[Opening DATA RECORDS section]
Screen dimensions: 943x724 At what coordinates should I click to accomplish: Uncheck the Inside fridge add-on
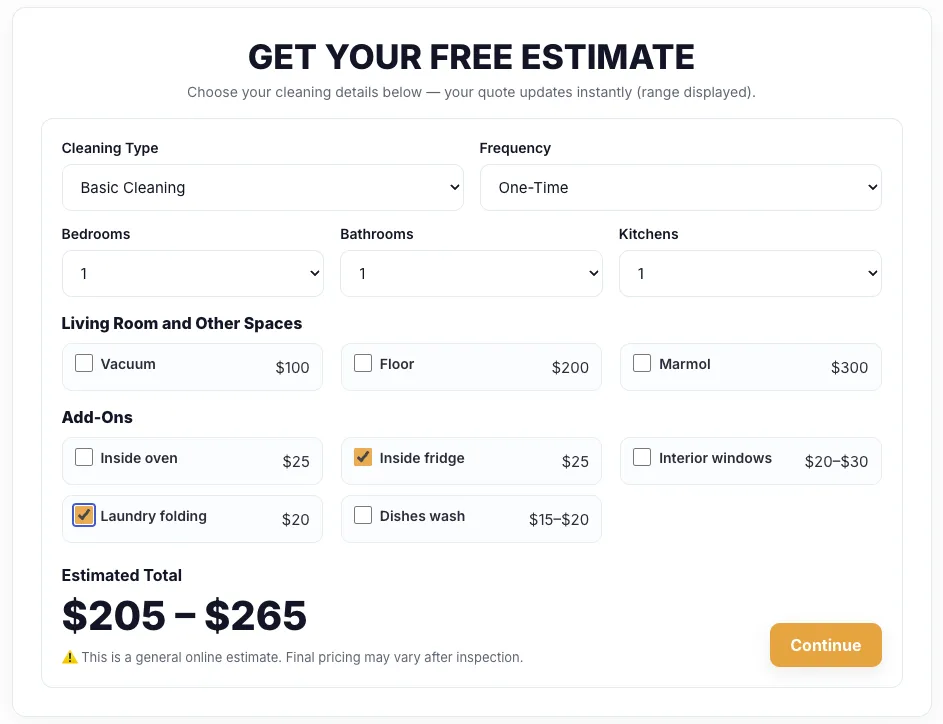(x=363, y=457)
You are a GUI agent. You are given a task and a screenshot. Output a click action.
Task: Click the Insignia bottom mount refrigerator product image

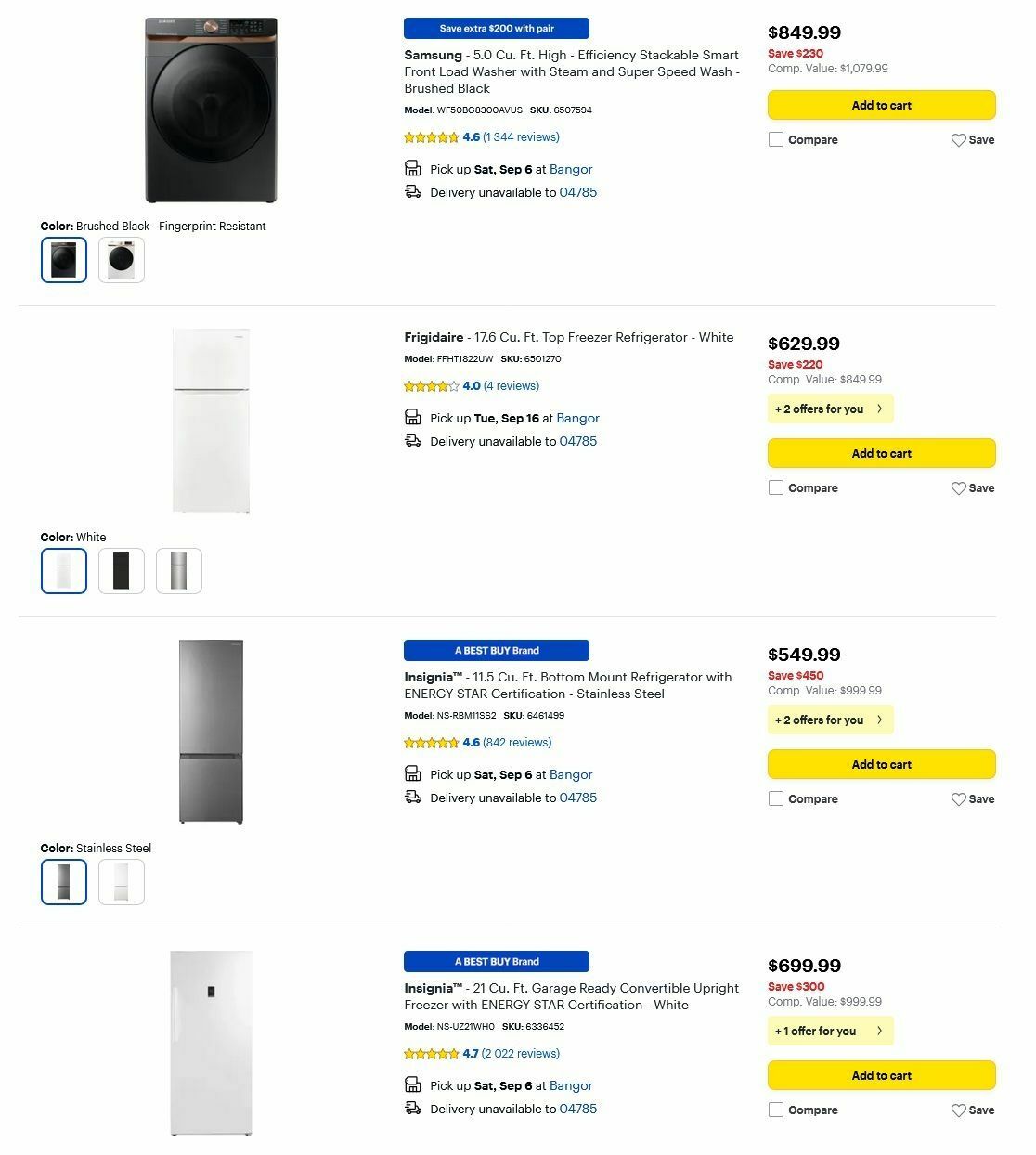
[Closing DATA RECORDS section]
[Opening DATA RECORDS section]
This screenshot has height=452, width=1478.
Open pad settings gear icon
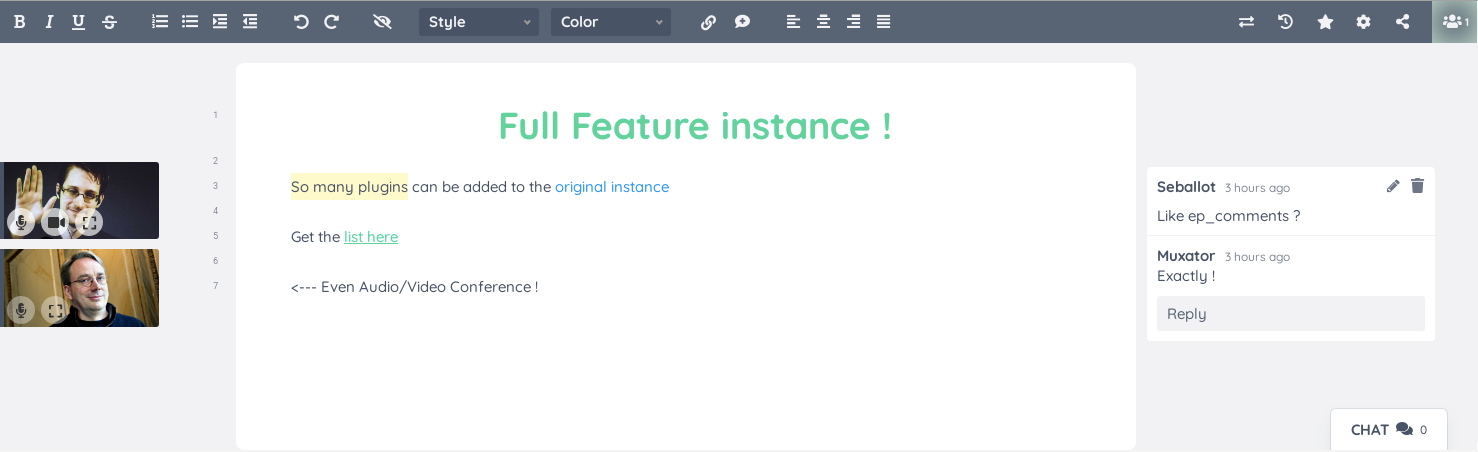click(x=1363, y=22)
[Closing DATA RECORDS section]
## ASSIGNMENT
Scan the records for the string "screenshot" and report each line where it occurs.

## WRITTEN RESPONSE
You are a GUI agent. You are given a task and a screenshot. Output a click action.
This screenshot has height=452, width=1478.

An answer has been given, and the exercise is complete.